Hannes Wessels,

Recently I was fortunate to have the opportunity to speak at some length to former Rhodesian District Commissioner, Ben Kaschula. Now in his twilight years, blessed with an excellent memory, his story is an extraordinary one that regrettably few people will ever know about and that is a great pity. The more I listened to him, the more I was reminded that it was servants of the state of his ilk, during the years of white rule, who were making massive strides in bridging the racial divides that inevitably arose during the colonial era.

Dispatched as a teenager into the Rhodesian wilderness he had to adapt and learn fast. Through a devotion to duty, and to the indigenous people, he and his colleagues were busy constructing the legal and administrative framework that would provide the platform for a multi-racial society that would lead to economic growth and improved quality of life for all.

What few know is that he and his fellow District Officers were given very clear instructions to encourage traditional leaders to seek consensus from their subjects rather than rule by authoritarian decree. Through this learning process it was hoped, the black people would come to understand the democratic system and then be better placed to be part of the democratic process at a higher level leading to them having the vote in the election of representatives for national government. This proves the intention of successive white governments was never to deprive anyone the vote on grounds of race; the aim was to increase the size of the electorate on merit with education being one of the criteria.

Brought at times to tears, reminiscing about the close friendships forged with the natives he took enormous risks to serve, I was left lamenting the passing of an era when officials in authority understood their mandate was to serve the people; not to have the people serve them. Of course, because Mr. Kaschula was a Rhodesian colonial administrator, he, along with his colleagues, was condemned by the media and the world as a ‘racist’ and ‘white supremacist’.

With this in mind I recently read an article penned by Mr. Alexander Downer, former Foreign Minister of Australia. Showing gumption, in the face of a world where the received wisdom is all about how awful British imperialism was, he celebrates the very opposite; in very clear and reasoned terms he expresses his deep gratitude for the fact that Australia was colonised by Britain. He identifies the introduction of the rule of law, the separation of powers, and a market economy as the exceptional fundamentals that provided the bedrock for what has become one of the richest and most successful countries in the world. He points out no great nation in history was as thoughtful and benevolent in the projection of its power and this is undeniably true.

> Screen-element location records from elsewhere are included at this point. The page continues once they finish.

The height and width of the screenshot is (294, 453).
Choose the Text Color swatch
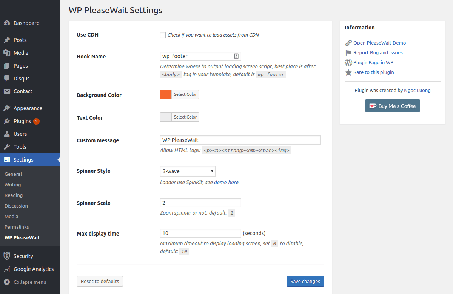pos(166,117)
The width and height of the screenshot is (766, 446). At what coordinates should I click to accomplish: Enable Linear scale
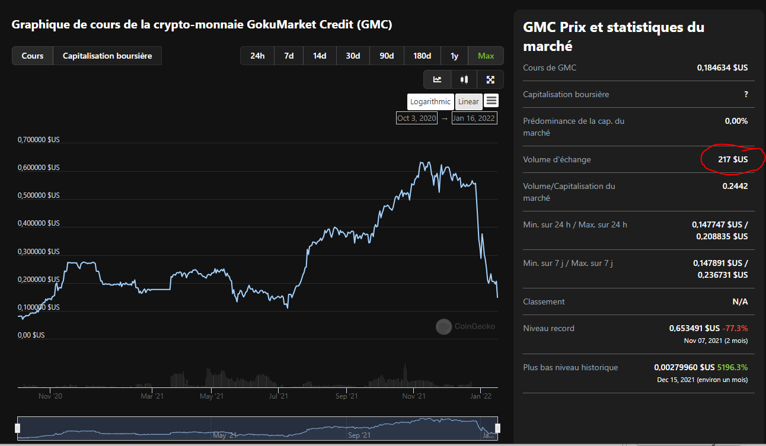tap(468, 101)
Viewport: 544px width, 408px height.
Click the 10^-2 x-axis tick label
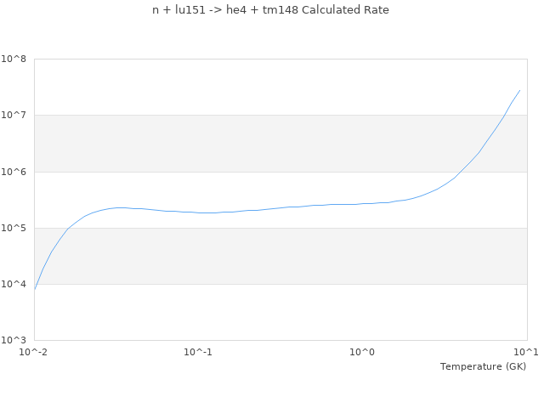click(34, 352)
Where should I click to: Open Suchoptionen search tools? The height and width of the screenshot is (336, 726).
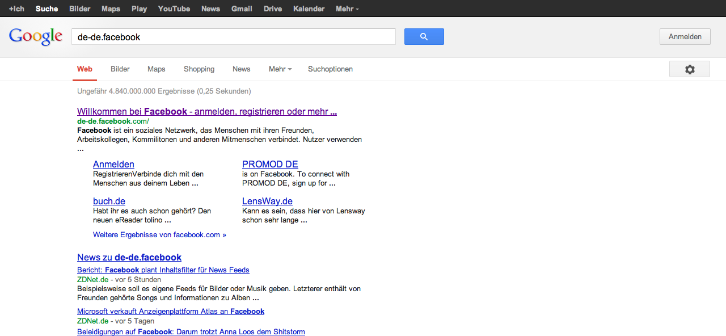click(x=330, y=69)
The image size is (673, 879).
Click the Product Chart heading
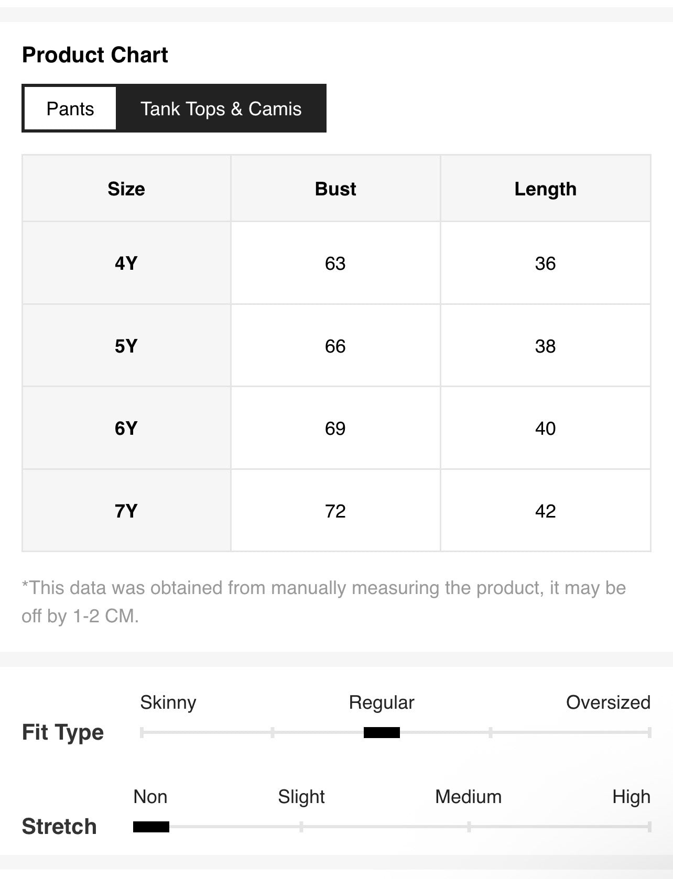pyautogui.click(x=95, y=55)
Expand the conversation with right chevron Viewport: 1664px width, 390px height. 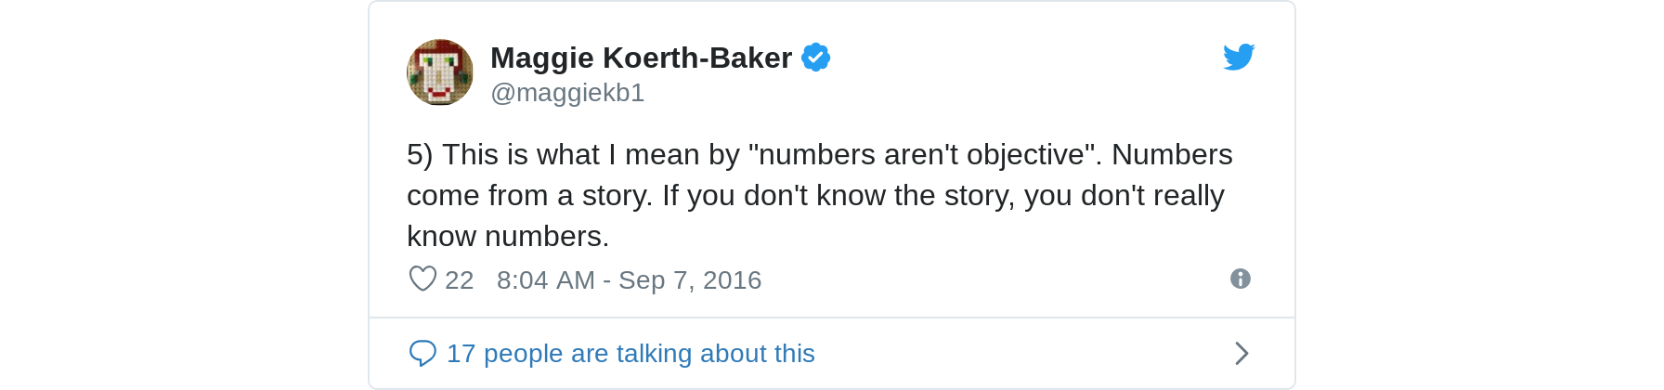pos(1242,353)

I noted from the piece it was identical principles of governance that the government of the day, which included Ben Kaschula, was trying to inculcate in the minds of the native population of then Rhodesia. Alas, just when they were making stellar progress, he, and his colleagues, were driven from the field by forces of violence seeking to destroy the systems they sought to build and implement, and to kill the proponents of these alien ideas. Unfortunately, with the support of the international community the antagonists triumphed and all his efforts to build a peaceful and prosperous country were wrecked in the course of a bloodbath.

Despite the parlous state of Zimbabwe, and indeed most of post-colonial Africa, providing ample proof, that men like Ben Kaschula, should have been treasured and protected, the recent Economic Freedom Fighters (EFF) jamboree held in Johannesburg, sends a sharp reminder that no lessons have been learned, and following precisely the same anti-colonial narrative, more mayhem and murder beckons.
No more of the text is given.